Did anyone catch the two hour premiere last night?
Man, this show just gets better and better. I’m officially hooked. The scenes with the Mormon homestead were riveting and brutally honest. Not much difference between them and the Indians.
Looking forward to seeing how this season turns out.
Just posting for the LOL line from the most recent episode: ‘Sorry for your loss’
In that context, I nearly lost it. Aside from that, it was nice to have an episode where Bohannon didn’t get completely shit on for once and where the Swede was back to his psychopathic murdering ways.
We thought season 1 was so weak and pointless that we gave up on HOW. Then we needed something to watch and S2 came up on Netflix, so… wow, what a turnaround. We finished that and bought S3 on Vudu.
A couple of things I couldn’t quite shake, though…
Is anyone else getting a very Carnivale vibe from the bad man who is really good/bad man who is personified evil bit? The Swede seemed to become more and more a predecessor of Brother Justin and things kept resonating just that little bit with the “true evil” mysticism.
Is anyone else getting kind of a *Zelig *vibe from the changing settings? That the show isn’t as much about Bohannon as dropping him into one Western subculture after another? I could see S4 as being about Bohannon-as-Mormon-tribesman, helping them defend against the evil railroad empire of Durant. (Then S5 would have to be Bohannon-as-Plains-Indian-tribesman…)
They’ve let Anson Mount use more than the one expression and one slightly psycho attitude he had in S1. To the good. His reaction shot to finding out the Mormon girl’s child was his was priceless.
Oh… fa chrissakes, when are these period dramas going to stop throwing in the obligatory lesbian relationships? It’s shot past cliched to annoying.
I’ll spoiler this even though it’s a spoiler thread.
[spoiler]Wow, did the murder of Lily shock me. I know most shows now are pretty ruthless about killing off major and seemingly-permanent characters, but I kept waiting for her to reappear right up until they started shoveling dirt down on her. Just wow.
Sean’s murder/execution was almost as shocking but at least foreshadowed a little. The bit about him possibly killing women in Kansas City was shoehorned in too late to justify the killing, though. I don’t recall any warning that he might be “bad” before that episode. Mickey was the bad one (who now turns out to be gooder… another Carnivale vibe.[/spoiler]
I don’t think the story actually needs the Swede except as an excuse for this detour into the Mormon arc, which frankly I don’t really understand. I don’t see the social relevance or the relevance to the railroad except in the most tangential of ways but then I’m not exactly an expert on the history of the old West either, so maybe I’ll learn something - but I’m not optimistic.

## Recorded information
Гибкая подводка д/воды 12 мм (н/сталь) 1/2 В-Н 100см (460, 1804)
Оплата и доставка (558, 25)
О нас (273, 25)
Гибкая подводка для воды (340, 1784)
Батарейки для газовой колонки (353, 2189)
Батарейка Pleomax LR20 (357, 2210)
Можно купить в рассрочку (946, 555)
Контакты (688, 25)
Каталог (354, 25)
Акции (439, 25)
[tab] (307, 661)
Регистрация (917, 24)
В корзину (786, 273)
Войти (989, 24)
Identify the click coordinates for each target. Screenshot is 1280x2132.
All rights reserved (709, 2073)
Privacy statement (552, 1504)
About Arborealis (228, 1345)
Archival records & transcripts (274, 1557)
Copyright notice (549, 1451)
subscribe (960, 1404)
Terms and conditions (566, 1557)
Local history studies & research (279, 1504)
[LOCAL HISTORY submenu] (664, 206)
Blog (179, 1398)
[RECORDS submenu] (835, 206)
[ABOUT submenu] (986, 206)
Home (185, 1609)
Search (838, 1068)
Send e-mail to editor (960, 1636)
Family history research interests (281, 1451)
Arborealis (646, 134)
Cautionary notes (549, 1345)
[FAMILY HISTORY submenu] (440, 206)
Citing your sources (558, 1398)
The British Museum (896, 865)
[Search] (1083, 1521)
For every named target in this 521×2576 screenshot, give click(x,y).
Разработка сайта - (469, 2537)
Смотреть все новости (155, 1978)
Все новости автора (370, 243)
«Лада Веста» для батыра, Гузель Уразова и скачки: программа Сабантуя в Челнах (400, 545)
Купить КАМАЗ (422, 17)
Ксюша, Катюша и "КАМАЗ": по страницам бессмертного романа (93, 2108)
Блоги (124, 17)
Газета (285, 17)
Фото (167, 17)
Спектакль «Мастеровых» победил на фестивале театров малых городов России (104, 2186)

## Short task
Resume the forum thread about the show featuring Bohannon and the Swede, picking up after its final post. The records have no connection to the forum thread.

## Response below
This is one of those shows I watch for a few main characters like Bohannan. Actually, mainly Bohannan. He’s probably the closest thing to a modern day Clint Eastwood, spaghetti Western flawed hero I’ve seen in a while. There’s an elegant simplicity to that sort of story telling that still appeals to me and I guess to a lot of other people too. You can have internal conflict without all of the annoying requisite angst acted out over the course of an entire season that seems de rigueur these days.
I don’t know that I’d compare this to Carnivale though, having just watched that series. It seems to deliberately want to blur the lines, not to mention colors and seems to often do it just for the sake of doing it. Carnivale was anything but simple and while it did sort of work, I also wouldn’t consider it elegant.
Well, the Swede - and by the way, the infrequent reminders that he’s really Norwegian are hilarious to me - makes a good bridge between parts of the story, and is a hell of a bogeyman/bad guy as well.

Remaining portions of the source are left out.